As an academic responsible for business education and leadership development, I could sense that the master narratives of Karl-Marx, Ngugi Wa Thiongo, Franz Fanon etc. needed newer more contemporary interpretations to allow us to find plausible, resonant small-wins and inspiration.
The programmes and research emerging from the efforts of SARChI Chair in Development Education offered me inspiration and insight. And I have benefited immensely from the work the Fellows of the SARChI Chair led by Professor Catherine Odora Hoppers, Professor Howard Richards, Dr Gavin Anderson, and Dr Evelin Lindner, namely on Rethinking Thinking; Unbounded Organisation, and on the Dignity Economy.
Specifically, on the Executive MBA programme at the Graduate School of Business I am exploring how the constructs of unbounded organising can be used as a basis for a new organising paradigm to stabilise and make practical the emerging ideas of social impact bonds to organise the pursuit of unbounded problems.”
Prof. Catherine Odora Hoppers (Incumbent of the SARChI Chair in Development Education at Unisa)
Professor Catherine Odora Hoppers, incumbent of the SARChI Chair in Development Education at Unisa, is acutely aware that change does not come overnight. She says, “As long as we live, we must try to work for justice. Universities and other centres of knowledge production and knowledge dissemination have roles to play in consensus-building processes and in the related processes leading to a higher and more humane, more functional standards of legitimacy in bringing yesterday’s silenced into tomorrow’s conversations. In so doing, it shows how collective deliberation and honest fact finding can make it unnecessary and counterproductive to use violence to get justice. This is what the SARChi Chair in Development Education seeks to do, and will continue to do.”

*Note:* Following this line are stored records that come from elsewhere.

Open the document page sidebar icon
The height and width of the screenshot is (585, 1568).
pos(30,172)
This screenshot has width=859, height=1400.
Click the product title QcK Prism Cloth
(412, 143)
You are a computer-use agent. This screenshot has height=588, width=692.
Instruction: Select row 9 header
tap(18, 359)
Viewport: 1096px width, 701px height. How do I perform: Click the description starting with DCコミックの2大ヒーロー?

The SARChI Chair in Development Education is housed by Unisa but it has always been intended as a resource for all universities in this country and further afield. ”We are very happy to note that the insights generated in the ferment of our retreats and in the TAPROOT series contribute so practically to transformation process at other institutions of higher learning. We are extremely proud that the theoretical advances made by our Distinguished Fellows now find wider application. The Chair will continue to catalyse transdisciplinary learning in pursuit of societal transformation,” says Hoppers.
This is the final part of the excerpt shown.